Когда-то они совпали идеально, словно две шестерни в сложном механизме Работы. А теперь тот разладился, и они скрежещут друг о друга, не в состоянии найти прежний ритм, испытывая неудобство и раздражение, погрязнув в воспоминаниях и всех тех словах, что так и не успели сказать. По крайней мере, Джон чувствовал именно это. Что касается Шерлока… Бог знает, что он думает о сложившейся ситуации, если вообще отдает себе в ней отчет.

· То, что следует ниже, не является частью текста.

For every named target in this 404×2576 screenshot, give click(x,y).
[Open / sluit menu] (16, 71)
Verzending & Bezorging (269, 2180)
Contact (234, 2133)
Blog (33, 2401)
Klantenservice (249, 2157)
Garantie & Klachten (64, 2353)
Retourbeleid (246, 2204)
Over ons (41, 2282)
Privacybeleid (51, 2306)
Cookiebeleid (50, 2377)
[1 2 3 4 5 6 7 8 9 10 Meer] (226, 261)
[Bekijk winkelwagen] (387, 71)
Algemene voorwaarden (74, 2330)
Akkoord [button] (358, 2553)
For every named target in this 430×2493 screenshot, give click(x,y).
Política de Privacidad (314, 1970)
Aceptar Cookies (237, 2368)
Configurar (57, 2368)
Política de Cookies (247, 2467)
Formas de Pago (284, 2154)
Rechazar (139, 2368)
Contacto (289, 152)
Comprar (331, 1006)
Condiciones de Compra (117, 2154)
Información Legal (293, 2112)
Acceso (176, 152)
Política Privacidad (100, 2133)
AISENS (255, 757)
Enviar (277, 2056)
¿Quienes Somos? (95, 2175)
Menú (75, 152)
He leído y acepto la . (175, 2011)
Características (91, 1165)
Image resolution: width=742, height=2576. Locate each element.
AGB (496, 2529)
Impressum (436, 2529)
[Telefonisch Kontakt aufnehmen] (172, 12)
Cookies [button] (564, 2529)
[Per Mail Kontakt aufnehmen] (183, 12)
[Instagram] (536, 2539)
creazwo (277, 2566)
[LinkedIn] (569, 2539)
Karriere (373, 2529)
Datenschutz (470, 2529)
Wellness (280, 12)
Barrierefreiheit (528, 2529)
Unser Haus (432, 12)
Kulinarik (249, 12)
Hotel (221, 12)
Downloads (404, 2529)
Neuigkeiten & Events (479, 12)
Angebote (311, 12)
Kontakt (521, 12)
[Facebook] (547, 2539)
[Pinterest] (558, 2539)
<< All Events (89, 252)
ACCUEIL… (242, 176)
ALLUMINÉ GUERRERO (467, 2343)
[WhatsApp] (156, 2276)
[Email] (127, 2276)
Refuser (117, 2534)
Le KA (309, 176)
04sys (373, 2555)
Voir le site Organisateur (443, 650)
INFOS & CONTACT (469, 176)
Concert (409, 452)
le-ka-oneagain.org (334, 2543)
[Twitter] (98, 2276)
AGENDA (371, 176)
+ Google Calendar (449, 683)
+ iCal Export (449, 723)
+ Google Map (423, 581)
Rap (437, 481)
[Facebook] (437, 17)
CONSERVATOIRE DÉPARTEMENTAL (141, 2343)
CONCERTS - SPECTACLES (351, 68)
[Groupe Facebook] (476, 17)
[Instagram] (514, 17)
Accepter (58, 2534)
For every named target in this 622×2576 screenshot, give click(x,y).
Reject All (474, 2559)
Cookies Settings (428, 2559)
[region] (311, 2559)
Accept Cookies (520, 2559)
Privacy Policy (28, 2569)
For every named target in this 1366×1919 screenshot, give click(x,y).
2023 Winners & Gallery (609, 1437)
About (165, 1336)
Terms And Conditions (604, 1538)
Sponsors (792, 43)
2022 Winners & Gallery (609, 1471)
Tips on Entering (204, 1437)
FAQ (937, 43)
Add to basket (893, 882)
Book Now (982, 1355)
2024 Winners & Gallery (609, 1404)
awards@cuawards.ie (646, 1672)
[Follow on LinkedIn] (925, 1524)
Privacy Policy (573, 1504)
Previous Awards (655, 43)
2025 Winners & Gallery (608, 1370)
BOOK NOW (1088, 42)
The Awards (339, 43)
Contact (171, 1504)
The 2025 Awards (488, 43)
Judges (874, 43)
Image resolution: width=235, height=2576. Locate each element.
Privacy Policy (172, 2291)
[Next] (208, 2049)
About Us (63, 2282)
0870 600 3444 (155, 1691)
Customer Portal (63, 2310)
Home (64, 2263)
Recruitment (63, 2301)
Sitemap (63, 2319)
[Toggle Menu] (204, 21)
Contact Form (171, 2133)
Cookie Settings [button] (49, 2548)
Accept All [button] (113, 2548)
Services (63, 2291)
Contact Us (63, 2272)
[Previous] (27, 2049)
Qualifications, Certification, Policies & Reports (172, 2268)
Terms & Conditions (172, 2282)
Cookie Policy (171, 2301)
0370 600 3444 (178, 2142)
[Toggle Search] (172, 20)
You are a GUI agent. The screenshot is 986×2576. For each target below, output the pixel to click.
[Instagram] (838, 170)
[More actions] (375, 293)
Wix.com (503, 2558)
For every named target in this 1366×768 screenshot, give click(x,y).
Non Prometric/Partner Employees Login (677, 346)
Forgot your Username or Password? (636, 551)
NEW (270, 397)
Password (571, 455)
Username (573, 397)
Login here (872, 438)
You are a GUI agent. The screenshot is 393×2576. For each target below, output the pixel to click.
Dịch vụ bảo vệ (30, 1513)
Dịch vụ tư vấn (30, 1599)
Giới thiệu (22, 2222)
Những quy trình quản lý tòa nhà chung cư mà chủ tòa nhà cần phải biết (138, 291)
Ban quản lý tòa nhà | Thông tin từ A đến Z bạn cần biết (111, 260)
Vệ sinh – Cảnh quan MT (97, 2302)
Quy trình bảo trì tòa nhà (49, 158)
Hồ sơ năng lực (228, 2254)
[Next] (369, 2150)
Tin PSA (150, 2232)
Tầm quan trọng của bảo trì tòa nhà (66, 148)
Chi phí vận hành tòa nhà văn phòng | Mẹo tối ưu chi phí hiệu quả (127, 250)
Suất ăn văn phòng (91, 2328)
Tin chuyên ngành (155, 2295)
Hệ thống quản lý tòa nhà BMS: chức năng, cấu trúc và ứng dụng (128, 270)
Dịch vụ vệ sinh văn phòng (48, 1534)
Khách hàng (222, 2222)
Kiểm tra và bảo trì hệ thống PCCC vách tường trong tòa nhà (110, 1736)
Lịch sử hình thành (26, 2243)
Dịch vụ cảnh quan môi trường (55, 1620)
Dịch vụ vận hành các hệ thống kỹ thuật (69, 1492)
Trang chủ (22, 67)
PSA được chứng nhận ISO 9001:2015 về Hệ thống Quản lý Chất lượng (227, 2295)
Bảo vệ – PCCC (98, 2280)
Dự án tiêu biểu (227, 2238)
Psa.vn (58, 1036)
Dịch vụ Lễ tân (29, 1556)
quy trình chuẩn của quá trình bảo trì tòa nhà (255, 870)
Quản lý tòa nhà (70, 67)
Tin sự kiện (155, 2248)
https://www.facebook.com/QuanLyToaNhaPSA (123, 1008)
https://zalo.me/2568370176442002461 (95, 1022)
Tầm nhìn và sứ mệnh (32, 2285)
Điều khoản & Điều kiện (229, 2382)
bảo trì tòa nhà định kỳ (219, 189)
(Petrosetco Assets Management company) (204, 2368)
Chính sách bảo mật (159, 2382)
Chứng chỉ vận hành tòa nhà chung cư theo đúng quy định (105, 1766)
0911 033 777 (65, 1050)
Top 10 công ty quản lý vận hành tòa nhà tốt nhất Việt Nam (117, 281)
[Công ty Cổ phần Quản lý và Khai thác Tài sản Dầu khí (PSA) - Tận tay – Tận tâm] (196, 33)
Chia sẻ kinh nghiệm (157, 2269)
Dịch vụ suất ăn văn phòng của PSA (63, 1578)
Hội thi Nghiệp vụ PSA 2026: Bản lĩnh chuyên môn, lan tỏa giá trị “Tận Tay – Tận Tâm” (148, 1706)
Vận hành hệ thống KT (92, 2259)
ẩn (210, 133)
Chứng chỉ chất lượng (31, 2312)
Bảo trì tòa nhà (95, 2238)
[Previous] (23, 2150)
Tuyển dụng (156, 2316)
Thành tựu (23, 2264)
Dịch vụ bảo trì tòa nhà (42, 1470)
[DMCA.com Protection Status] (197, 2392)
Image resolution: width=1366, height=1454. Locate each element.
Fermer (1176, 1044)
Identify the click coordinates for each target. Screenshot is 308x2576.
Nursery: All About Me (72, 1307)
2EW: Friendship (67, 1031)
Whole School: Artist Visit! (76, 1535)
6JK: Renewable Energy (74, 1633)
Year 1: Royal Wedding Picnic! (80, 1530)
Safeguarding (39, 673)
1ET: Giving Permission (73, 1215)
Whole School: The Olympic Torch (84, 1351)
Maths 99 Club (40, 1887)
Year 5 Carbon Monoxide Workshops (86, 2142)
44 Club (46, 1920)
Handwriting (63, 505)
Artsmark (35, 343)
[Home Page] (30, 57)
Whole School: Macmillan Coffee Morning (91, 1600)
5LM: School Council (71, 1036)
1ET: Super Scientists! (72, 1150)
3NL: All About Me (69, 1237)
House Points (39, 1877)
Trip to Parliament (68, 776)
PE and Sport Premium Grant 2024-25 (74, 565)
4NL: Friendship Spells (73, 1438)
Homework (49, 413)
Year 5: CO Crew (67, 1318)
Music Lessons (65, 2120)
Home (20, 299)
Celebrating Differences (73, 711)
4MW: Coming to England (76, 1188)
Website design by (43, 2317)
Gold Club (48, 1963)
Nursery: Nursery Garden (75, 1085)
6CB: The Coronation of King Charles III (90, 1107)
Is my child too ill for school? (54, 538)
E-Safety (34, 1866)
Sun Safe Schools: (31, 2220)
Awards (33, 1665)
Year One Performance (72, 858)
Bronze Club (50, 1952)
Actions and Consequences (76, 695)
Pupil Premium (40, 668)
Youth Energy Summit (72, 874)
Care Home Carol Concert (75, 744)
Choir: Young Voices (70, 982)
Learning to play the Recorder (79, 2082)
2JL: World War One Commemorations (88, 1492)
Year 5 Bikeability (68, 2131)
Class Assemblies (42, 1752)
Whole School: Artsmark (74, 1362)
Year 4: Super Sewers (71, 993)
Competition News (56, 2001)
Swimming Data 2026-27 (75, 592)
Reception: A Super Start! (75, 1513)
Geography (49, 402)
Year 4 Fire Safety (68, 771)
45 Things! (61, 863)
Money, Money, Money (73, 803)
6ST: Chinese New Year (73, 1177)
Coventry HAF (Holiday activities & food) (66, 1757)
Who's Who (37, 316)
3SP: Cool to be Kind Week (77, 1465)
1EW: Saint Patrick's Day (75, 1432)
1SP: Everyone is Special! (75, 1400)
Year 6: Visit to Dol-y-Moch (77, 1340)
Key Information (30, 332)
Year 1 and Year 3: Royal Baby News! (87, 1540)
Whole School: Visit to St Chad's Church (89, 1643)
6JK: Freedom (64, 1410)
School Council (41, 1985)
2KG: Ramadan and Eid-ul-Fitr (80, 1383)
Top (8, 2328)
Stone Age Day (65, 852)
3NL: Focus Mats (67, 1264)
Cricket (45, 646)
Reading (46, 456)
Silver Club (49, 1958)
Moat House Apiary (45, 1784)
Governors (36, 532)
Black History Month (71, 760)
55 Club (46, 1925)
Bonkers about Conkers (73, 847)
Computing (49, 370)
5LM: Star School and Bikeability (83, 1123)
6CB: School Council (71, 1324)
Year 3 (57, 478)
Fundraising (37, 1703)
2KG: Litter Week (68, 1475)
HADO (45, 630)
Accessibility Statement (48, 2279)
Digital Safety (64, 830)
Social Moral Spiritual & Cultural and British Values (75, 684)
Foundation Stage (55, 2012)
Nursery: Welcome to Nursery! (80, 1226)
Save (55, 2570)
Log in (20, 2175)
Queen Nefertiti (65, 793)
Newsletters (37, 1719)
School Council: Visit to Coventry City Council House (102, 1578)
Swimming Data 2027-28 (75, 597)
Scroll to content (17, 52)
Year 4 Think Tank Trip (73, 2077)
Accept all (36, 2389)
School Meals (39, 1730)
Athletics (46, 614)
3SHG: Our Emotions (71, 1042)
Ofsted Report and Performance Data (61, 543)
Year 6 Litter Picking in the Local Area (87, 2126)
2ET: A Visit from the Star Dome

Джон моргнул и нахмурился, осознав, что все это время крепко стискивал телефон, в глубине души ожидая смс с требованием встретиться в Ярде или вернуться домой и по пути захватить молока к чаю. Робкое предвкушение тихо тлело внутри, под гнетом мрачных раздумий, заставляя вскидывать голову всякий раз, когда кто-то проходил мимо, в надежде увидеть знакомый силуэт в развевающемся пальто и услышать сбивчивые извинения, которые все равно не помогут, но почему-то обязательно вернут все на свои места.
Но Шерлок не появлялся, и Джон был сам себе противен, что смел надеяться на противоположное, однако продолжал сидеть, позволяя пронзительному, пробирающему до костей ветру хлестать его по лицу, словно оправдание жжению в глазах и наворачивающимся слезам. Он понимал, что цепляться за собственную злость, быстро таявшую под напором контраргументов, бессмысленная затея. В конце концов, далеко не впервые Шерлок обращался с пострадавшими подобным образом. Даже незадолго до «падения», в самой человечной своей ипостаси, детектив вел себя точно так же. Безразличный и отстраненный со всеми, кроме тех немногих, кого действительно ценил. Тех, ради защиты кого от этого мерзавца Мориарти, он пошел до конца.
Нет, холодность Шерлока его не задевала. По крайней мере, не по тем причинам, по которым должна бы. Джон не желал, чтобы друг изменился, ему хотелось, чтобы другие когда-нибудь разглядели то же, что и он. Отзывчивость и неравнодушие за блестящим разумом — то, что Шерлок так мастерски скрывал. То, что Джон замечал все чаще, все ярче до его исчезновения и оказался совершенно заворожен этим зрелищем. Из-за чего чувствовал себя особенным, избранным, кому дозволено видеть недоступную остальным сторону Шерлока.